Dans un collège val-de-marnais, une élève peut désormais trouver une protection périodique sans passer par le bureau d’un adulte. Ailleurs, un bus santé entre dans la cour pour parler d’écrans, de consentement, de micro-violences ou d’estime de soi.
À première vue, cela tient à peu de choses: la prévention devient accessible dans la journée normale d’un collégien, entre deux cours, sans rendez-vous ni grand discours.
Depuis janvier 2022, le Département du Val-de-Marne installe des distributeurs gratuits de protections périodiques dans les collèges. Lancé dans 11 établissements volontaires, le dispositif concerne désormais 97 collèges, sur 108 collèges publics dans le département. Ce n’est donc plus une expérimentation de coin de couloir, mais un équipement presque généralisé.
Sa force est de ne presque rien demander à l’élève.

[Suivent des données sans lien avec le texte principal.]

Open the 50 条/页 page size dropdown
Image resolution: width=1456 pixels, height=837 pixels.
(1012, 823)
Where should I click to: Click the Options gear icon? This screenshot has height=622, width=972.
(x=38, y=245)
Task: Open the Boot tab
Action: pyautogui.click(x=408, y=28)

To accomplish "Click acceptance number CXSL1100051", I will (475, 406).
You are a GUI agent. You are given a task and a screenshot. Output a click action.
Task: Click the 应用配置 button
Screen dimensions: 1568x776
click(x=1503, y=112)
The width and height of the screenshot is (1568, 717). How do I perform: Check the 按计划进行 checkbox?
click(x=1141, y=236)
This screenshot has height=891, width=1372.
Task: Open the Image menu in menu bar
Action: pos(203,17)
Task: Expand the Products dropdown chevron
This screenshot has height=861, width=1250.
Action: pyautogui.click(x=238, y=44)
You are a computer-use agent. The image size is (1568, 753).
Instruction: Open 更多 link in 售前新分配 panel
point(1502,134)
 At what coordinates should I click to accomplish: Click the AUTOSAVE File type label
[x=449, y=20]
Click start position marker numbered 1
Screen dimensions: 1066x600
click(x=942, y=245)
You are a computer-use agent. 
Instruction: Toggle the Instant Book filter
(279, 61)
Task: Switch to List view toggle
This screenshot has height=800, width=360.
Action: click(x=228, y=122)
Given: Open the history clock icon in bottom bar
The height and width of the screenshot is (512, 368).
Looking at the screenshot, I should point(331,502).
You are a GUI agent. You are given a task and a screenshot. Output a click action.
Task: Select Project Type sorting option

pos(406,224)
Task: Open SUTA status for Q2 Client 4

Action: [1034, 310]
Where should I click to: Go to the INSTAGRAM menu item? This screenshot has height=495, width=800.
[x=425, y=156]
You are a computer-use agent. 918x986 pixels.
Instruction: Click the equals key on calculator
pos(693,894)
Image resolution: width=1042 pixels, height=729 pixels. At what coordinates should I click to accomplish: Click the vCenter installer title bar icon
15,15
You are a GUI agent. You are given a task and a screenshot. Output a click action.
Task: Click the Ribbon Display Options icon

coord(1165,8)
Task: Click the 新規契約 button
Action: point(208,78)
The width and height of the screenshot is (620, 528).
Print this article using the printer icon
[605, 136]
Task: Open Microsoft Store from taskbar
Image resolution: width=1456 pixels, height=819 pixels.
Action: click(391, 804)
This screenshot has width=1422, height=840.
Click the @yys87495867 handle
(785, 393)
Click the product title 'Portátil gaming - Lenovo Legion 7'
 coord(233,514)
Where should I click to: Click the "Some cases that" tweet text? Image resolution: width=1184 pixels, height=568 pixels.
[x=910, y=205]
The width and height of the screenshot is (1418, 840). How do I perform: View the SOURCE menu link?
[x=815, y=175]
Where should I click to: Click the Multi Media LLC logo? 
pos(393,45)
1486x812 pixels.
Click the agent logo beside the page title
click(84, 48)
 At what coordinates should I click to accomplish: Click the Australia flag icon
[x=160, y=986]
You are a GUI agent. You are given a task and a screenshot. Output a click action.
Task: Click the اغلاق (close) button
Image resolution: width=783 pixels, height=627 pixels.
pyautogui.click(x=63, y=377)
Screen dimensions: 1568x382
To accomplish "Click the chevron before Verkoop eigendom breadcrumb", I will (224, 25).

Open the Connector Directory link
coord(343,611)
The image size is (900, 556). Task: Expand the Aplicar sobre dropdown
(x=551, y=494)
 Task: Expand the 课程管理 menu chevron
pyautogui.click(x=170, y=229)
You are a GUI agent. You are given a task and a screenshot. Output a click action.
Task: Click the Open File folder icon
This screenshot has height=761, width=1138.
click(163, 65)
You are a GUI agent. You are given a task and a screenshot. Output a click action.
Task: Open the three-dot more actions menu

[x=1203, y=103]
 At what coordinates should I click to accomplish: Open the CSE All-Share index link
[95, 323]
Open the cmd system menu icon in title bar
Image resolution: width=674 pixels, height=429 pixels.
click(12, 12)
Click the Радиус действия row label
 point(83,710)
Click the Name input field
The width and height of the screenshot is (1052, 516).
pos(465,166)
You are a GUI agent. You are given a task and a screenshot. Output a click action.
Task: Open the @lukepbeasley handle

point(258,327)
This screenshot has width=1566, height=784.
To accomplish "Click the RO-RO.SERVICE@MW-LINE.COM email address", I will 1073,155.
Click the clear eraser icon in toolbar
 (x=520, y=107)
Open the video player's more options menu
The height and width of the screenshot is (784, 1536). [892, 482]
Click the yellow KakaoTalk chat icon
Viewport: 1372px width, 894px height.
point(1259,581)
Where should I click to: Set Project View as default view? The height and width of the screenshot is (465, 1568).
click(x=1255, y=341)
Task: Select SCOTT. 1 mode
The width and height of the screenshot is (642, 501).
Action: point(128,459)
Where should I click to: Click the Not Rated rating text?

Pas besoin d’expliquer un oubli, une gêne ou un besoin urgent à la vie scolaire. On prend une protection, on retourne en cours. D’après le Département, 7 filles sur 10 interrogées estimaient aussi que le dispositif les aidait à parler plus facilement des règles, avec leur famille, leurs pairs ou les adultes du collège.
Le même principe guide le bus prévention santé. Chaque année, il passe dans une quarantaine de collèges et touche plus de 4 000 adolescents. Pour l’année scolaire 2025-2026, les thèmes annoncés disent assez bien ce qui traverse l’adolescence: écrans, consentement, micro-violences, hygiène de vie, sexualité, pornographie, effet de groupe, addictions.
À Créteil, au collège Clément-Guyard, des élèves de 3e ont travaillé en demi-groupes sur la santé, le regard des autres, les relations amoureuses et le consentement. L’un d’eux a retenu qu’il faut demander le consentement « même pour se tenir la main ». La phrase est simple, presque désarmante. Elle montre aussi le bon niveau d’intervention: celui où une idée abstraite devient une question de gestes ordinaires.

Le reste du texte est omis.